* **Tasks**
- A) In the text on working with a Hudi dataset, copy word for word everything from "# Work with" down to "the following commands.".
- B) In the text on working with a Hudi dataset, which user are the Spark shell examples run as when connected to the master node over SSH?

* **Extract**
---------------
# Work with a Hudi dataset
<a name="emr-hudi-work-with-dataset"></a>

Hudi supports inserting, updating, and deleting data in Hudi datasets through Spark. For more information, see [Writing Hudi tables](https://hudi.apache.org/docs/writing_data.html) in Apache Hudi documentation.

The following examples demonstrate how to launch the interactive Spark shell, use Spark submit, or use Amazon EMR Notebooks to work with Hudi on Amazon EMR. You can also use the Hudi DeltaStreamer utility or other tools to write to a dataset. Throughout this section, the examples demonstrate working with datasets using the Spark shell while connected to the master node using SSH as the default `hadoop` user.

## Launch the Spark shell using Amazon EMR 6.7 and later
<a name="hudi-datasets-67"></a>

When running `spark-shell`, `spark-submit`, or `spark-sql` using Amazon EMR 6.7.0 or later, pass the following commands.
---------------
* **Data excerpt**
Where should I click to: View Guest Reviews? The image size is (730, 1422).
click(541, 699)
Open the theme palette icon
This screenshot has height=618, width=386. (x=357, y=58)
---------------
* **Task-by-task outputs**
- A)
# Work with a Hudi dataset
<a name="emr-hudi-work-with-dataset"></a>

Hudi supports inserting, updating, and deleting data in Hudi datasets through Spark. For more information, see [Writing Hudi tables](https://hudi.apache.org/docs/writing_data.html) in Apache Hudi documentation.

The following examples demonstrate how to launch the interactive Spark shell, use Spark submit, or use Amazon EMR Notebooks to work with Hudi on Amazon EMR. You can also use the Hudi DeltaStreamer utility or other tools to write to a dataset. Throughout this section, the examples demonstrate working with datasets using the Spark shell while connected to the master node using SSH as the default `hadoop` user.

## Launch the Spark shell using Amazon EMR 6.7 and later
<a name="hudi-datasets-67"></a>

When running `spark-shell`, `spark-submit`, or `spark-sql` using Amazon EMR 6.7.0 or later, pass the following commands.

- B) The default `hadoop` user.